Directions ▸ Look through the lines below and extract any with the word "popup".

Data to use ▸

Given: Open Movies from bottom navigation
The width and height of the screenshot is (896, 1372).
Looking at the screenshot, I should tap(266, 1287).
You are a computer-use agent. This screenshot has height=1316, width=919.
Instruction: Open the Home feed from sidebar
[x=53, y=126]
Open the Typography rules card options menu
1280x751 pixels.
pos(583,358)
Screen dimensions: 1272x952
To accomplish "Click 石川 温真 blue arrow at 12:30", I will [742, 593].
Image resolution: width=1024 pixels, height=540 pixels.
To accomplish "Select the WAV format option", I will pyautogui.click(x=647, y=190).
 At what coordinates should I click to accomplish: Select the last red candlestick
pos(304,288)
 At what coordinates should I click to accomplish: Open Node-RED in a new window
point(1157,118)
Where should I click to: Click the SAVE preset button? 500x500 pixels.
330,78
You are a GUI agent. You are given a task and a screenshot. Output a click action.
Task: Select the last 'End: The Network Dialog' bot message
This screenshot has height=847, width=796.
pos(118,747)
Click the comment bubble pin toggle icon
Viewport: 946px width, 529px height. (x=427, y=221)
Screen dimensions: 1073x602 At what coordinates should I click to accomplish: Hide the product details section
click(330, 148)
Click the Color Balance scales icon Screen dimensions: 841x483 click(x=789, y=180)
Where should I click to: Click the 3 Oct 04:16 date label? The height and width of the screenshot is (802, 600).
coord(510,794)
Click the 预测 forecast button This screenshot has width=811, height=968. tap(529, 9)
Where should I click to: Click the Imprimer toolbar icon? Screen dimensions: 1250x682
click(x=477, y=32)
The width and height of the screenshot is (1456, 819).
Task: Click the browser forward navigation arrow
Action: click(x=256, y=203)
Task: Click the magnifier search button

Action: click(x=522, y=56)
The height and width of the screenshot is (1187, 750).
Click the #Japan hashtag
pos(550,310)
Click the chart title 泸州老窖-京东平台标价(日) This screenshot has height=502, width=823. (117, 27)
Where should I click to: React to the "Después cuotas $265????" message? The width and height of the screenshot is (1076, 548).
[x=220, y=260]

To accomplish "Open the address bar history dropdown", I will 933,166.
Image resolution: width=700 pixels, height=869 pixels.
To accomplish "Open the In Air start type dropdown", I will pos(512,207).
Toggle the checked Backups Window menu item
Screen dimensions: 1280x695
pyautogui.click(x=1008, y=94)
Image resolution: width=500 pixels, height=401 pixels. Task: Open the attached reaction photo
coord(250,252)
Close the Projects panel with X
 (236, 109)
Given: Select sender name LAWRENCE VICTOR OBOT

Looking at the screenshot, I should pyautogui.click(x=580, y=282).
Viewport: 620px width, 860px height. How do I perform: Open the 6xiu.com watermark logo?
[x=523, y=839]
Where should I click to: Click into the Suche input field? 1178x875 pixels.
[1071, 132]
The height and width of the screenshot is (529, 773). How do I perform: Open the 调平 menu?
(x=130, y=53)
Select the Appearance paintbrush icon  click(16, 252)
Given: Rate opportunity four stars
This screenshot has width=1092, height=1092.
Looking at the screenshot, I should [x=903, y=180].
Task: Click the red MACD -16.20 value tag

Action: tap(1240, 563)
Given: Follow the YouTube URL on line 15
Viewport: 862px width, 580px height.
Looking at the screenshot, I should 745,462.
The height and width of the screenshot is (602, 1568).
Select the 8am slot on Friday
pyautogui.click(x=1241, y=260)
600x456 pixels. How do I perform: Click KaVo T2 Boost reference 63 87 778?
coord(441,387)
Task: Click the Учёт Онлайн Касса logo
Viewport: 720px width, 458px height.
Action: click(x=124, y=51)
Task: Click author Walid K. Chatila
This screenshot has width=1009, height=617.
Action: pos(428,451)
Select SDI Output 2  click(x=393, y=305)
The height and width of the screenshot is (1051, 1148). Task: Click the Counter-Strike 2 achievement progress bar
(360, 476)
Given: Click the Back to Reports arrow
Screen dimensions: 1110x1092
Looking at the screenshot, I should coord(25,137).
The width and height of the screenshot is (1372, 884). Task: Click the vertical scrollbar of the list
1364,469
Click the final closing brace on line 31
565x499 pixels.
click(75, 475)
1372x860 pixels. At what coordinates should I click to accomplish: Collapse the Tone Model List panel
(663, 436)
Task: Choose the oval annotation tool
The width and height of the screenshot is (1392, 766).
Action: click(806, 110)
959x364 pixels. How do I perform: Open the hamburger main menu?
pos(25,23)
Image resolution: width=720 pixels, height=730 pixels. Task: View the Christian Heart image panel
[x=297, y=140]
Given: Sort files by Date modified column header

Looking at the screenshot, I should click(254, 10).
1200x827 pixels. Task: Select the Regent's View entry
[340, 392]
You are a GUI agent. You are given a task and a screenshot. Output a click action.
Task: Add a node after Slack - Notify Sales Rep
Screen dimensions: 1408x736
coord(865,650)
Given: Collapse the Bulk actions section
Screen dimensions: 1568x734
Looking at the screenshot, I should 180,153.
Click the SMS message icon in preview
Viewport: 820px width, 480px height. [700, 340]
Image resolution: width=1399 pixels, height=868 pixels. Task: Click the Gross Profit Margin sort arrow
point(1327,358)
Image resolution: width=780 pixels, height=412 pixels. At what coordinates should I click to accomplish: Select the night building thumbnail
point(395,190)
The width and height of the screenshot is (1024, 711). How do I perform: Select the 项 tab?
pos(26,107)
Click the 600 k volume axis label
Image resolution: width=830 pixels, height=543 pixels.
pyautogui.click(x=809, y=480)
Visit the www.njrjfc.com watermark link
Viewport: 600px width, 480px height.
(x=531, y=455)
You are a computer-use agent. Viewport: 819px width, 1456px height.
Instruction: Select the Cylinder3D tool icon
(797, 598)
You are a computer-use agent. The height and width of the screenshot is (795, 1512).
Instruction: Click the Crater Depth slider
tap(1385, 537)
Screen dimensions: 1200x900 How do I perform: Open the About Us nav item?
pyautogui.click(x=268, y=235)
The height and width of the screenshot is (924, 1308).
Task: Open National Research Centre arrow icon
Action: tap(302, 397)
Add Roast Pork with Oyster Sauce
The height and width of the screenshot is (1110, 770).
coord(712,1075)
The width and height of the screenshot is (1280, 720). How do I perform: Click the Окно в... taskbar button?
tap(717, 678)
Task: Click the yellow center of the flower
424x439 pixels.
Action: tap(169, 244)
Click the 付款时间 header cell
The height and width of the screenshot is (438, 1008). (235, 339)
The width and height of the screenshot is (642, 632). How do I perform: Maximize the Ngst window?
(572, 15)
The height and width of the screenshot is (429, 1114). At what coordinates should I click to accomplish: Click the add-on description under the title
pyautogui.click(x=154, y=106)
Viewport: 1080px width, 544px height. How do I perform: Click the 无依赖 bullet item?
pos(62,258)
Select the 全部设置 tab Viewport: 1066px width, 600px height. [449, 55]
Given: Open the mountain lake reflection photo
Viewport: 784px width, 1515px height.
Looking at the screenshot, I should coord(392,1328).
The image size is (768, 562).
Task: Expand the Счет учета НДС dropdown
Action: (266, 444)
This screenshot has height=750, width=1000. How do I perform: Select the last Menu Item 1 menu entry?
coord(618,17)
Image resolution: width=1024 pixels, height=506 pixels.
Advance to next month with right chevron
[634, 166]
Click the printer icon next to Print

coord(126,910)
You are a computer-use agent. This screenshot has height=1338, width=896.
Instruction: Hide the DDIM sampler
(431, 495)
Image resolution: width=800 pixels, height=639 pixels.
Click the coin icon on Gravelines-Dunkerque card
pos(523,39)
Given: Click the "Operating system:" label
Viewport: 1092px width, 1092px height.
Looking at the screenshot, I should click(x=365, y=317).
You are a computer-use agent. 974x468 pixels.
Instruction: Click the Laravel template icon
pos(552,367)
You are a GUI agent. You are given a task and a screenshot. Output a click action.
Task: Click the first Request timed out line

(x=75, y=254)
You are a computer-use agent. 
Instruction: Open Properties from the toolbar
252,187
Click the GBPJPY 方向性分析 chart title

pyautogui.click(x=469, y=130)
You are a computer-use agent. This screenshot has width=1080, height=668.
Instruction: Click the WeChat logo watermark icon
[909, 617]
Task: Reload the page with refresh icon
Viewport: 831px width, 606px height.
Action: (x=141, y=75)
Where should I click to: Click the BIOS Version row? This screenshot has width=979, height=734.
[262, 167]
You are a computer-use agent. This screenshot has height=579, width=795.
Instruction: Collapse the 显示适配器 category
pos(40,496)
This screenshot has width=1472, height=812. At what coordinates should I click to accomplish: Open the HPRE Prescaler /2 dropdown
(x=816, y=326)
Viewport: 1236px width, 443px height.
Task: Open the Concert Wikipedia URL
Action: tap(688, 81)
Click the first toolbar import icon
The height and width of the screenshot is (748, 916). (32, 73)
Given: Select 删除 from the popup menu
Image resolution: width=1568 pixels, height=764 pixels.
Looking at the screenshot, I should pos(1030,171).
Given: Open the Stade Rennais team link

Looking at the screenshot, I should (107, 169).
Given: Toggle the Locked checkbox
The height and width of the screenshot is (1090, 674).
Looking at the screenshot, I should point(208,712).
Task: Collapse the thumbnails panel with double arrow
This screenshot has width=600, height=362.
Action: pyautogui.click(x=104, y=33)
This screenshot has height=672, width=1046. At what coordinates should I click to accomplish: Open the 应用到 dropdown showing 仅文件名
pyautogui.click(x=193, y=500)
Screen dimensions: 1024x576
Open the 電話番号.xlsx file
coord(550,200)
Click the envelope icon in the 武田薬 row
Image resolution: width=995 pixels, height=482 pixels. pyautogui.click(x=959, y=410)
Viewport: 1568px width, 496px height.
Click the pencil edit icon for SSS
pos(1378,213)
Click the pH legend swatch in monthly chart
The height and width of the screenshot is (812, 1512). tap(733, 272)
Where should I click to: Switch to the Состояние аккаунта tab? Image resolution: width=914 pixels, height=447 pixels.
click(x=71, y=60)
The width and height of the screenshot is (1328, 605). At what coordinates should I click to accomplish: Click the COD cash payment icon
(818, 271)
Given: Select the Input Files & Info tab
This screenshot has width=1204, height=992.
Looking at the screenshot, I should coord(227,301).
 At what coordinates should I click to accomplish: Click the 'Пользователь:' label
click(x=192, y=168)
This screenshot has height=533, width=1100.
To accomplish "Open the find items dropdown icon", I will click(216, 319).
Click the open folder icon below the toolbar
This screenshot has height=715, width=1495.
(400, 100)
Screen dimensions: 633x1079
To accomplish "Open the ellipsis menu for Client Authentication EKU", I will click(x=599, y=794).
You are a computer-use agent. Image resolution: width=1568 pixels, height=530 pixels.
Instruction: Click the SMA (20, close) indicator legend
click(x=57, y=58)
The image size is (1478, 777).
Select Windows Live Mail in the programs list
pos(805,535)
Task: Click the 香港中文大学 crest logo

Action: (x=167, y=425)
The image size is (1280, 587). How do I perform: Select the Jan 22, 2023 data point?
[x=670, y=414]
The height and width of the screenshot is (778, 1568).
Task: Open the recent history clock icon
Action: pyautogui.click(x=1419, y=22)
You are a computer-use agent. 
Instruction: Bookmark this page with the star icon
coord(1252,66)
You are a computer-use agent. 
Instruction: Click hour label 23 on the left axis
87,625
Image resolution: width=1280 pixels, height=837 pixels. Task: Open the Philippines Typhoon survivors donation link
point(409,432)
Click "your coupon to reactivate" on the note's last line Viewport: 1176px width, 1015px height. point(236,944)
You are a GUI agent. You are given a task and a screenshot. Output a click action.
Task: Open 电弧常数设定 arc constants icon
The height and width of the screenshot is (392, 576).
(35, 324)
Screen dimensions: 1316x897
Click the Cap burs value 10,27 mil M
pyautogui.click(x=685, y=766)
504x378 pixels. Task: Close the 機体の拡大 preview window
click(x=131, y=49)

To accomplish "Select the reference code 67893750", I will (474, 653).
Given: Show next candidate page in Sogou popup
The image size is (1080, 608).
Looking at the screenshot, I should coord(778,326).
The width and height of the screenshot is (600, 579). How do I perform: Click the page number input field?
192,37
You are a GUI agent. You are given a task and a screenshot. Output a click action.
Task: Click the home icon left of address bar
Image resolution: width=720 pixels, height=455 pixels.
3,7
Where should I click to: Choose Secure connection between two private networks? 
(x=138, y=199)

Answer box ▸
Given: Select 删除 from the popup menu
Given: Show next candidate page in Sogou popup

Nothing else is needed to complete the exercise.